Le droit des filles d'hériter des fiefs prépare la dissolution du système féodal. Aux assemblées générales du parlement du royaume sont convoqués, à côté des nobles, les délégués des villes et des campagnes. L'Eglise était soumise à l'autorité publique; les dons et ventes de terre aux églises sont interdites; les clercs furent exclus des fonctions publiques, privés de toute juridiction sur les laïques; enfin, on les replaça sous la juridiction royale et presque dans le droit commun pour les impôts. Les villes furent dépouillées de leur autonomie; des fonctionnaires royaux remplacèrent les consuls élus, mais furent assistés de conseils de notables électifs. En haut, l'administration fut savamment organisée. Le roi concentra le pouvoir législatif; une cour suprême de quatre membres, présidée par le grand justicier, siégea à Capoue, tranchant directement les causes de haute trahison et de lèse-majesté, les appels criminels et civils des petits tribunaux qu'elle surveillait. Une haute cour financière fut créée à côté. L'administration financière et civile, confiée à des camériers, fut séparée de l'administration criminelle et de la police, confiées à des justiciers. Ceux-ci furent pris en dehors de la province on ils exerçaient; la justice fut gratuite. Au-dessous étaient des baillis, agents locaux. On choisit les fonctionnaires avec grand soin, sans pouvoir toutefois empêcher des abus facilités par une certaine confusion des pouvoirs.

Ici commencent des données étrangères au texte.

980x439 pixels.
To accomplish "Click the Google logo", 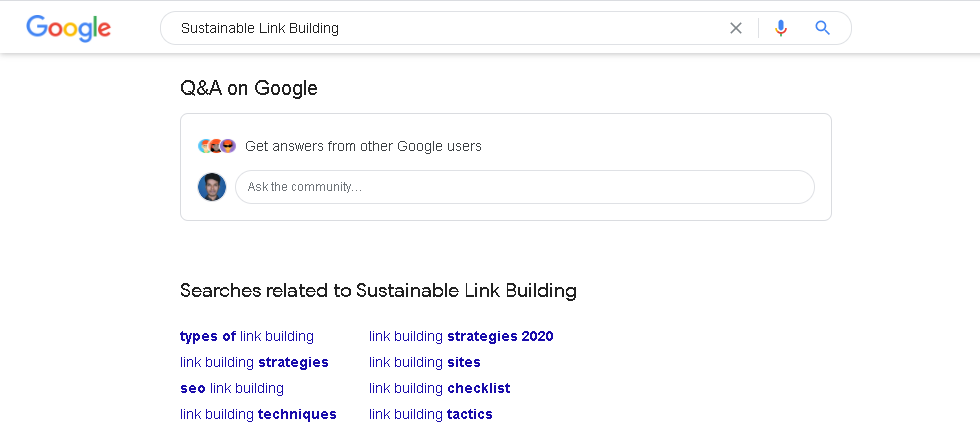I will tap(68, 28).
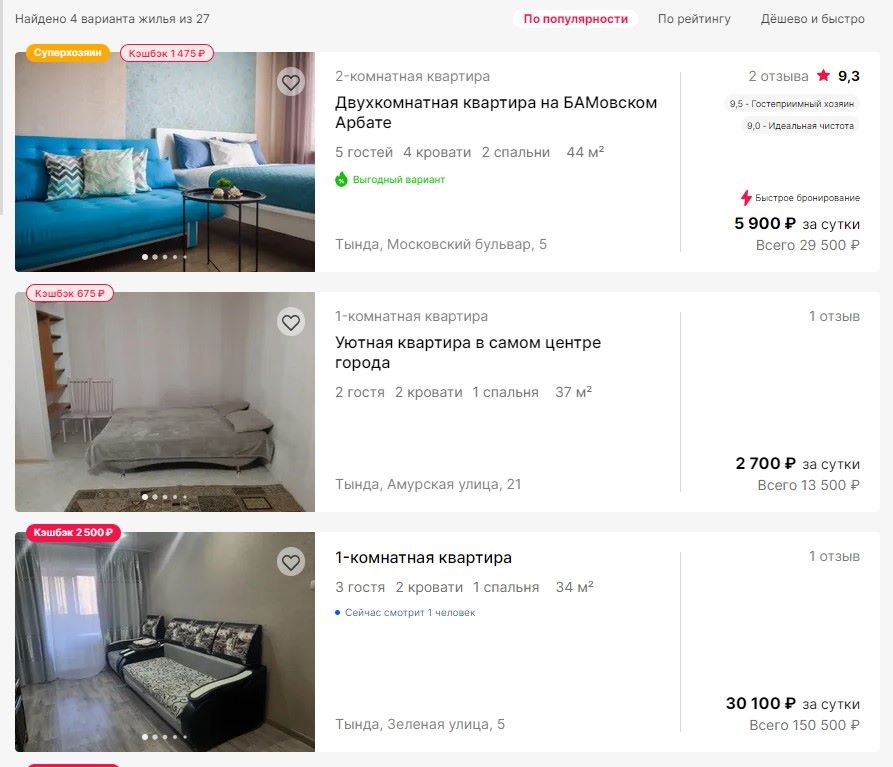Screen dimensions: 893x767
Task: Switch sorting to По рейтингу
Action: 694,19
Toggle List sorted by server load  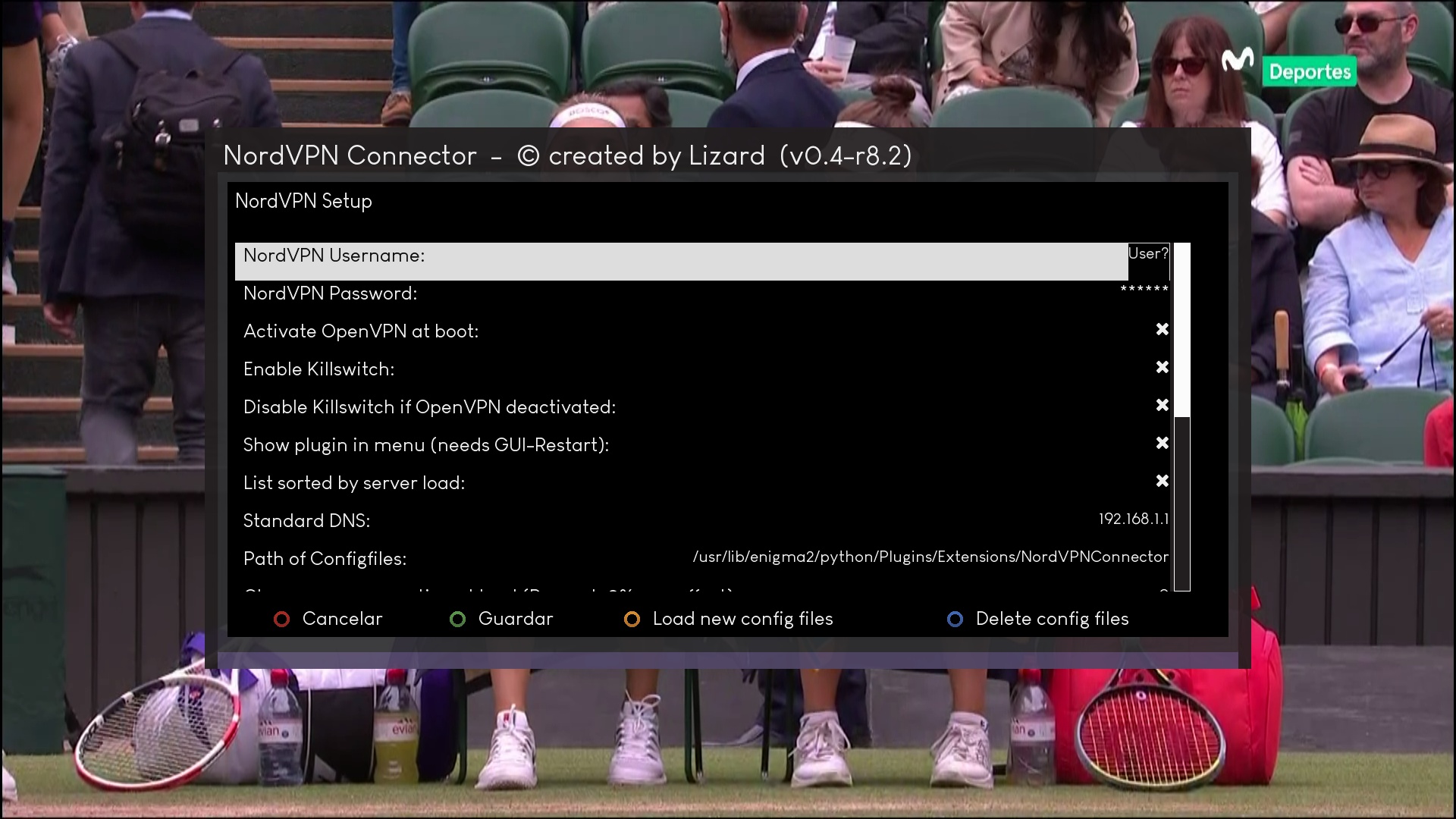pyautogui.click(x=1162, y=482)
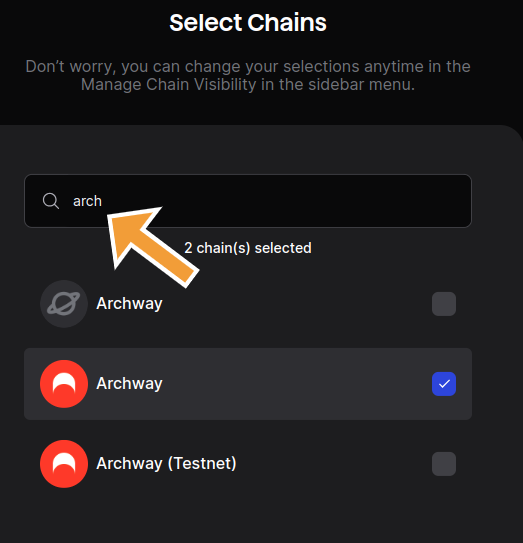This screenshot has height=543, width=523.
Task: Click the Archway (Testnet) red logo
Action: [x=64, y=464]
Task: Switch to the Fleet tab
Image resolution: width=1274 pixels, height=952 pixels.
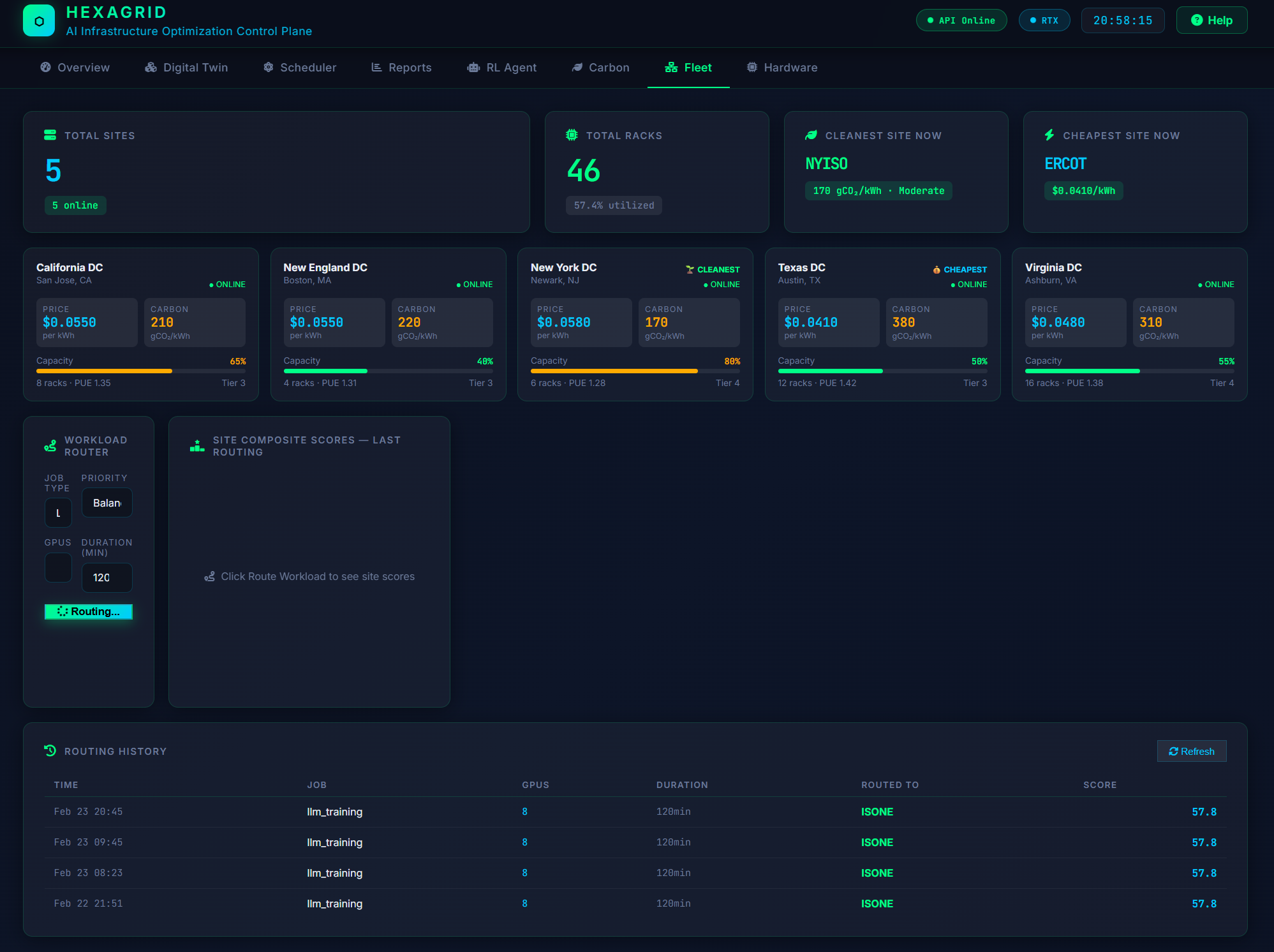Action: click(689, 67)
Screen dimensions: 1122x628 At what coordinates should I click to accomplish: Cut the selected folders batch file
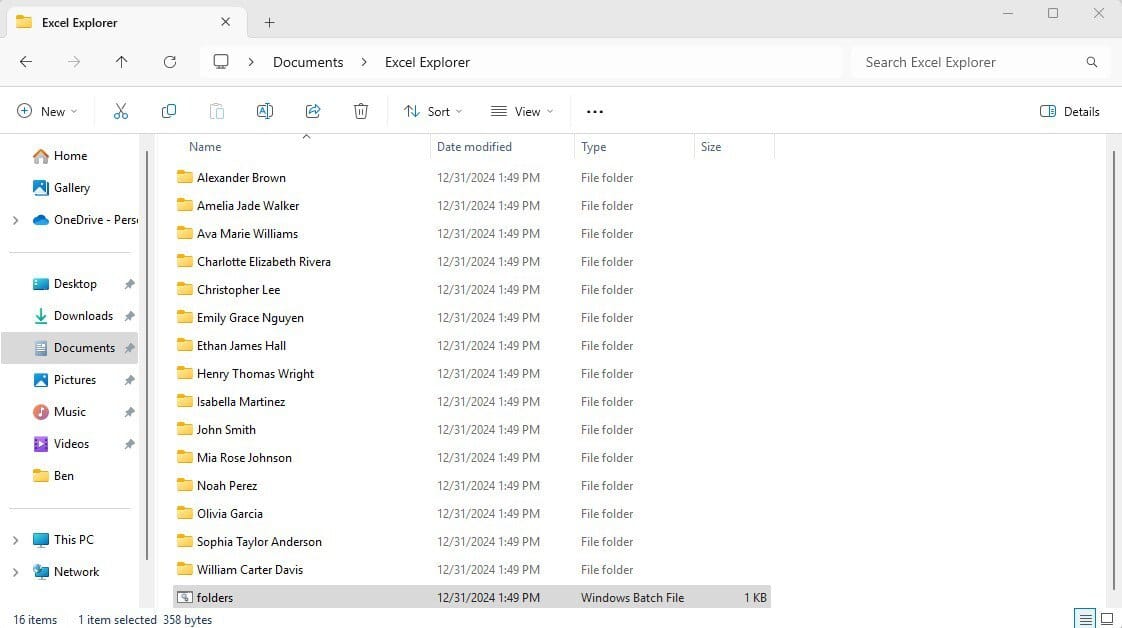[x=120, y=111]
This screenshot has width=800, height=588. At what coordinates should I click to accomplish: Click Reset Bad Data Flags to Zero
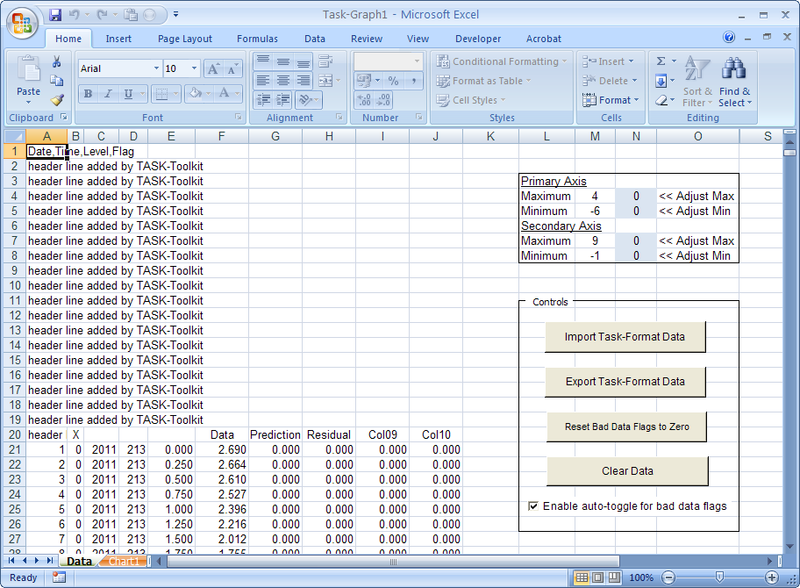click(x=624, y=427)
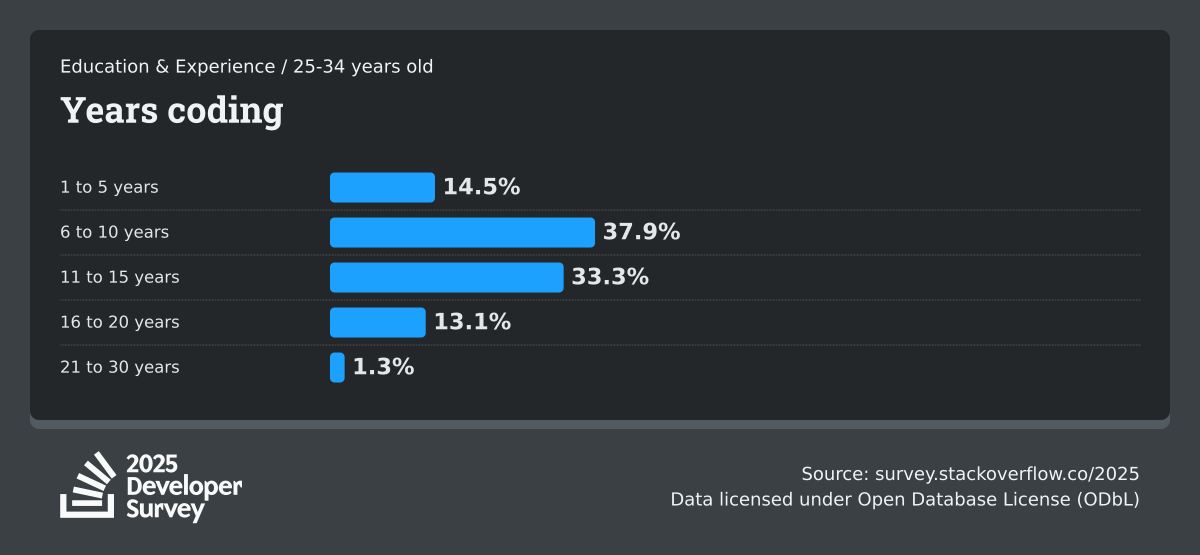This screenshot has width=1200, height=555.
Task: Click the 2025 Developer Survey text
Action: point(184,487)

Frédéric Il s'efforça de développer la fortune matérielle de ses sujets; l'agriculture fut protégée, de vastes espaces défrichés, plantés de vignes; le servage aboli sur les domaines royaux où l'on créa des exploitations modèles, des plantations d'indigo, de dattiers, de coton, de canne à sucre, etc.; des colons attirés et favorisés. Les douanes intérieures furent abolies, les autres adoucies, des traités de commerce conclus avec les villes italiennes, les sultans d'Egypte, de Tunis; dans le monde musulman, les sujets de Frédéric II bénéficiaient de son prestige. Une marine fut créée, qui comptait, en 1239, 85 navires. L'armée fut formée de milices et de mercenaires allemands ou sarrasins; le royaume était divisé en cercles militaires. Le système financier, emprunté aux rois normands, était remarquable; un impôt foncier annuel (collecte) remplaça les redevances féodales et fut levé sur les clercs comme sur les laïques; une accise frappait les ventes d'objets de consommation; les revenus des domaines étaient aussi fort appréciables, ainsi que ceux des monopoles (du sel, du fer, du cuivre, de la soie grège) et des droits de port et d'exportation (sur le bétail spécialement).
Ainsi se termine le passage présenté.